_Task_. Rewrite the listing below as a JSON list of strings, with one string per line and blank lines omitted. Leave the pictures out of your answer.

Records on finding elements on screens
-------

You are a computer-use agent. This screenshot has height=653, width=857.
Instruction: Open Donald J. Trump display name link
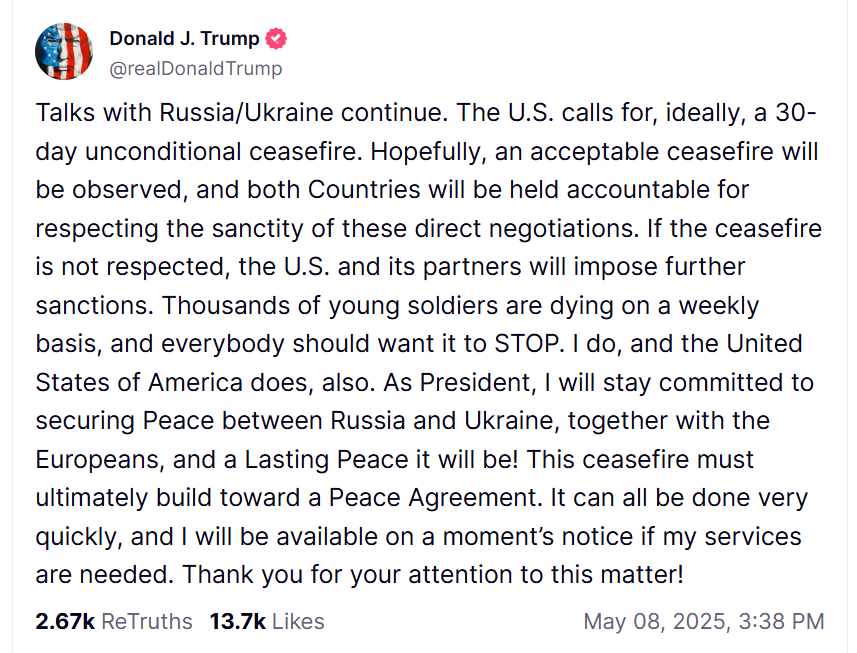[x=184, y=39]
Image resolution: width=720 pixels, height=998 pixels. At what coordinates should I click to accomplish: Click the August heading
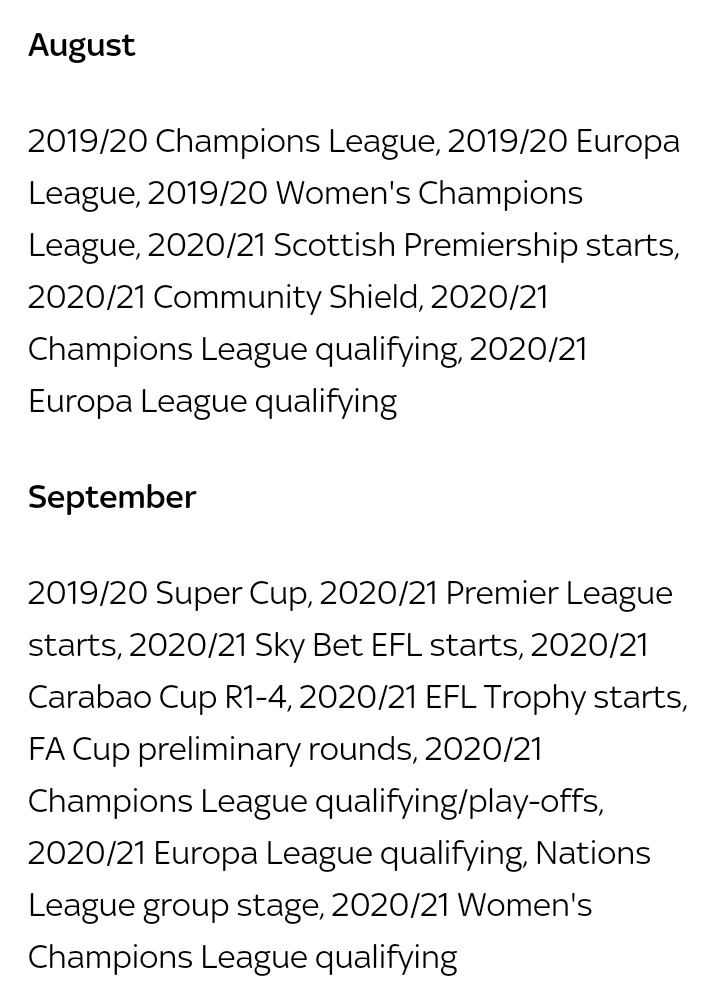click(81, 45)
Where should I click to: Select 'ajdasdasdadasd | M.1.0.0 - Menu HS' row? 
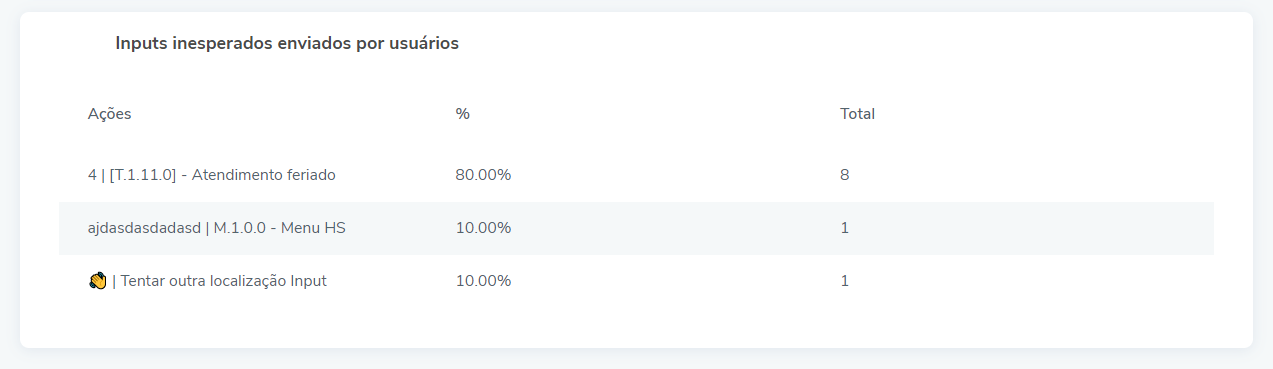(636, 228)
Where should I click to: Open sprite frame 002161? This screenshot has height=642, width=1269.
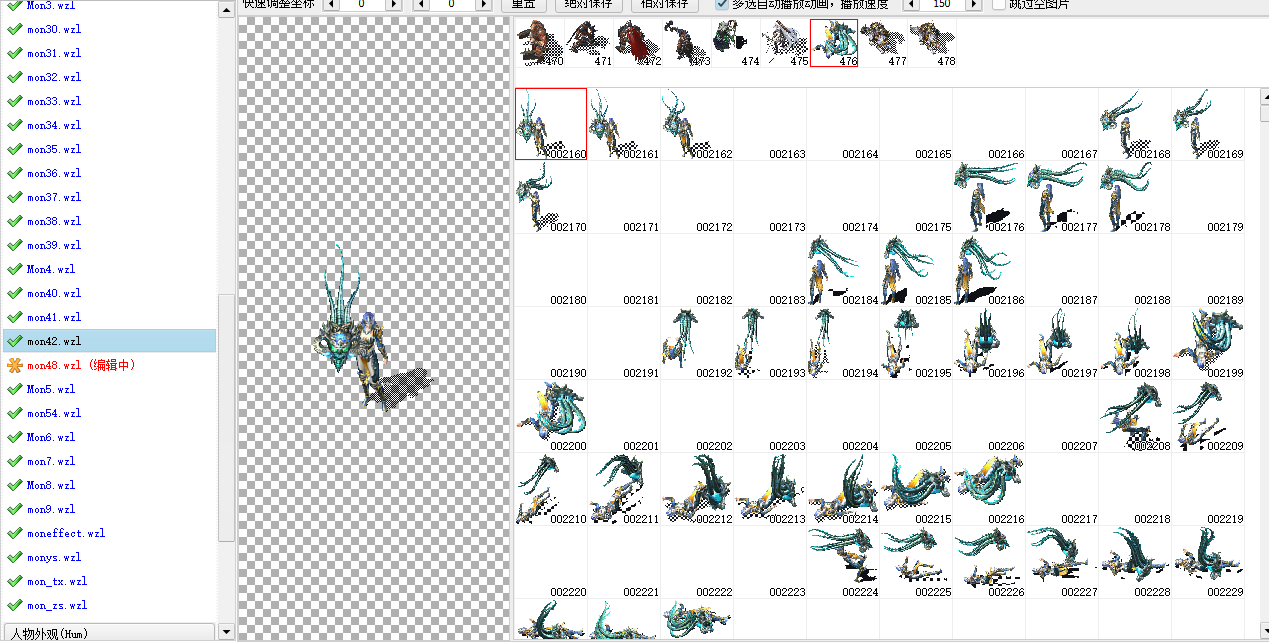tap(624, 124)
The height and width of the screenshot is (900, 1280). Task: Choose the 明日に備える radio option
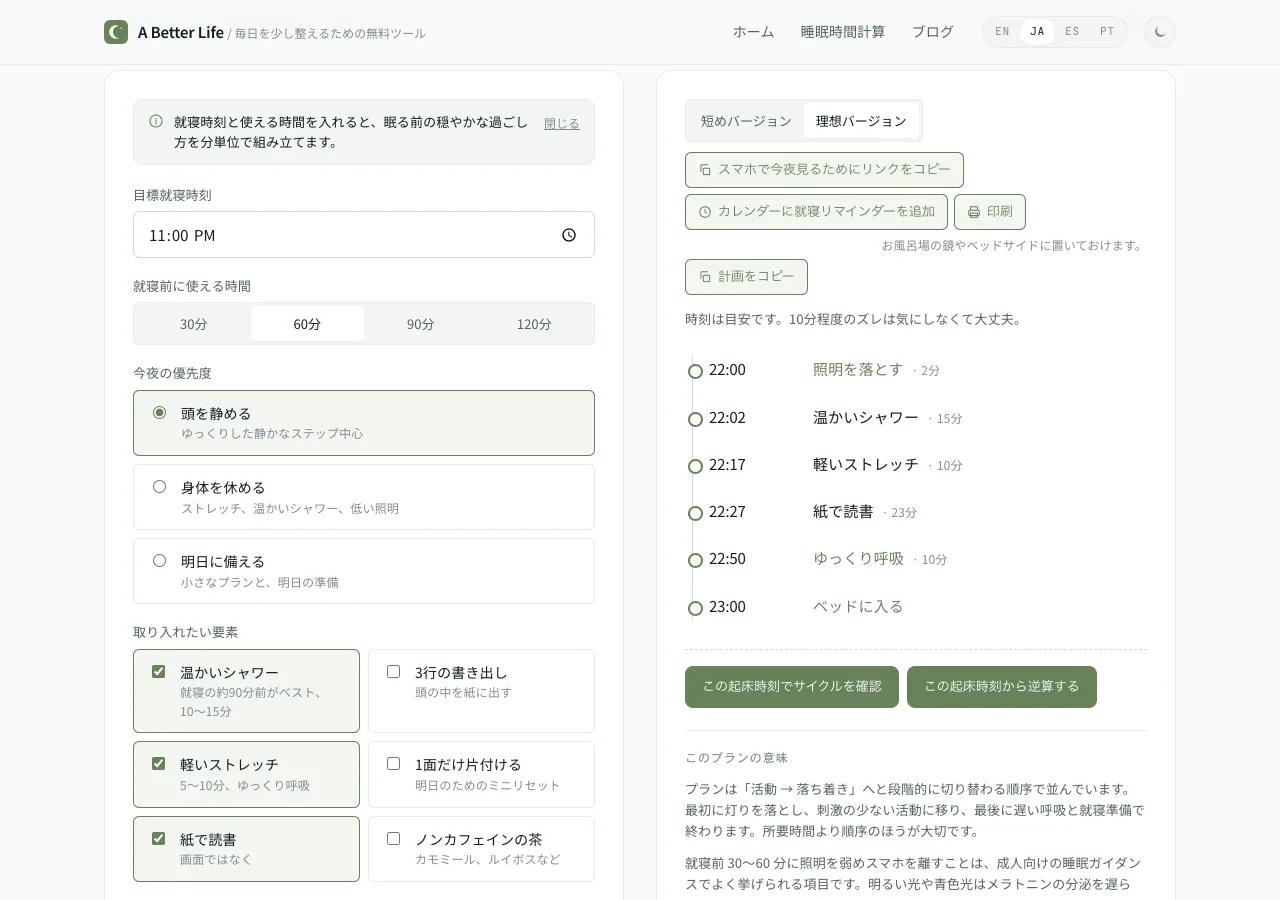tap(159, 561)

-------

_Expected answer_.
[
  "You are a computer-use agent. This screenshot has height=653, width=857.",
  "Instruction: Open Donald J. Trump display name link",
  "[x=184, y=39]",
  "Image resolution: width=720 pixels, height=998 pixels. At what coordinates should I click to accomplish: Click the August heading",
  "click(81, 45)",
  "Where should I click to: Select 'ajdasdasdadasd | M.1.0.0 - Menu HS' row? ",
  "(636, 228)",
  "Where should I click to: Open sprite frame 002161? This screenshot has height=642, width=1269.",
  "tap(624, 124)",
  "The height and width of the screenshot is (900, 1280). Task: Choose the 明日に備える radio option",
  "tap(159, 561)"
]